» **Try it**: For every record that follows, transcribe the text exactly and leave any image out.

Entries taken from a collection
......

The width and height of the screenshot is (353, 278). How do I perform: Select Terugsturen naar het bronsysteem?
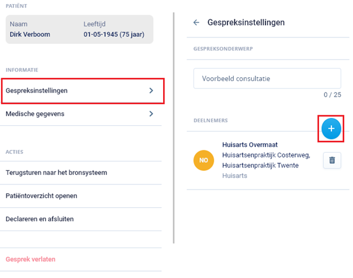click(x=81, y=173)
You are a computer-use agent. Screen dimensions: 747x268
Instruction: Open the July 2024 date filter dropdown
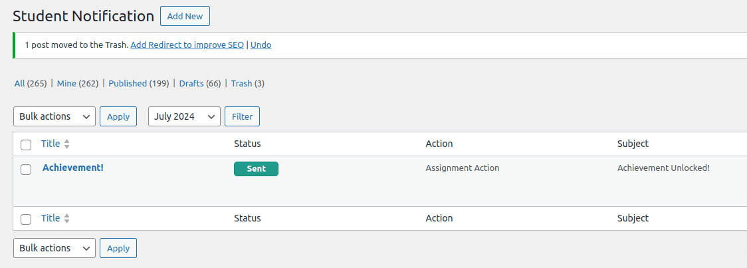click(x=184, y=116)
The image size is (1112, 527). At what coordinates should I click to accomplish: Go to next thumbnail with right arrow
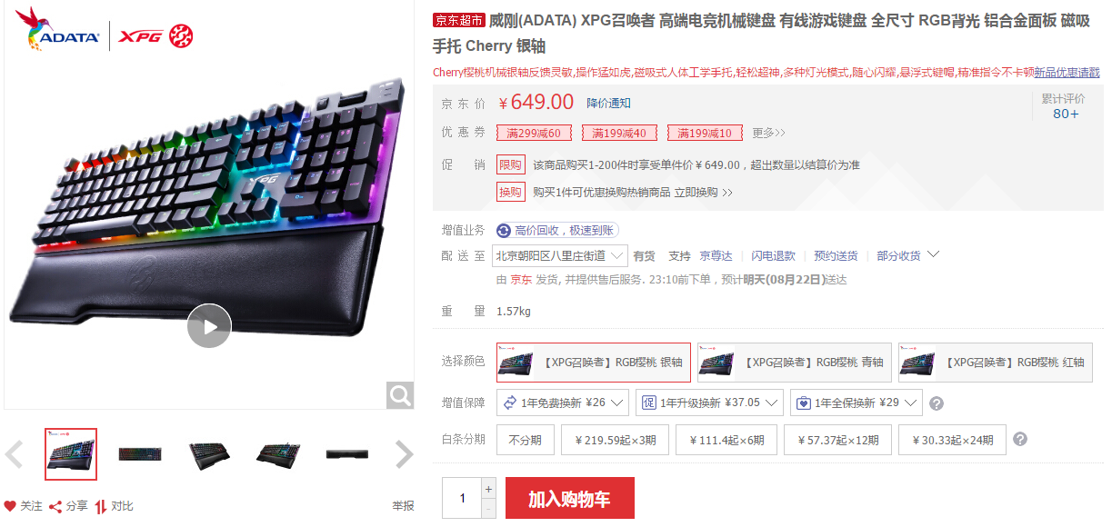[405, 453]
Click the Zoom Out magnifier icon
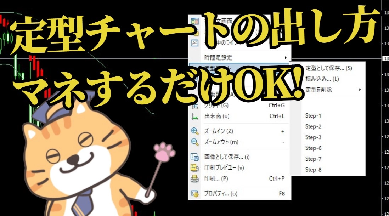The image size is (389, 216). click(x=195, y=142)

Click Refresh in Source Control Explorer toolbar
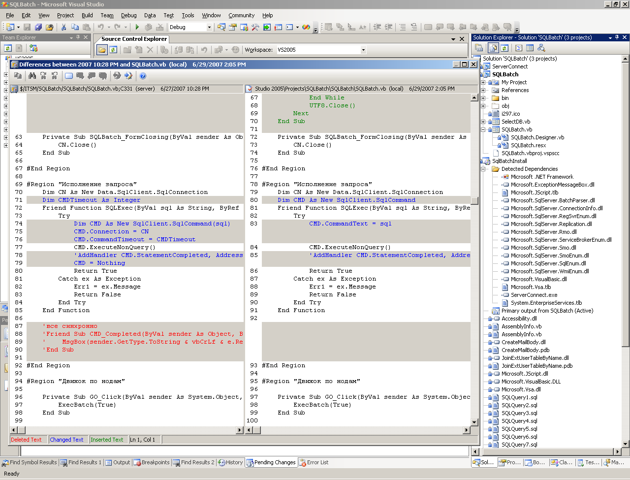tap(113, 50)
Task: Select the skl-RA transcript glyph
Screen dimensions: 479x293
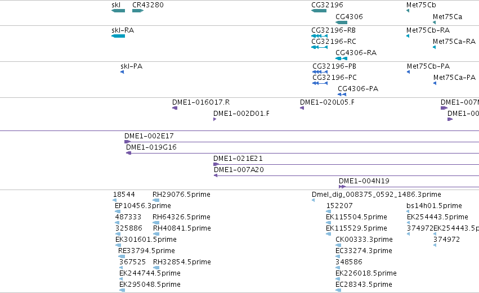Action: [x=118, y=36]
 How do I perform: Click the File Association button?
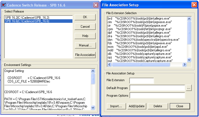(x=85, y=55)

......

» **Answer below**:
The width and height of the screenshot is (353, 278). How do I perform: Select Terugsturen naar het bronsysteem?
click(x=81, y=173)
You are a computer-use agent. Screen dimensions: 747x268
Instruction: Open the July 2024 date filter dropdown
click(x=184, y=116)
The image size is (1112, 527). At what coordinates should I click to accomplish: Go to next thumbnail with right arrow
[405, 453]
Click the Zoom Out magnifier icon
The image size is (389, 216). click(x=195, y=142)

Click Refresh in Source Control Explorer toolbar
tap(113, 50)
Task: Select the skl-RA transcript glyph
Screen dimensions: 479x293
Action: [x=118, y=36]
 How do I perform: Click the File Association button?
(x=85, y=55)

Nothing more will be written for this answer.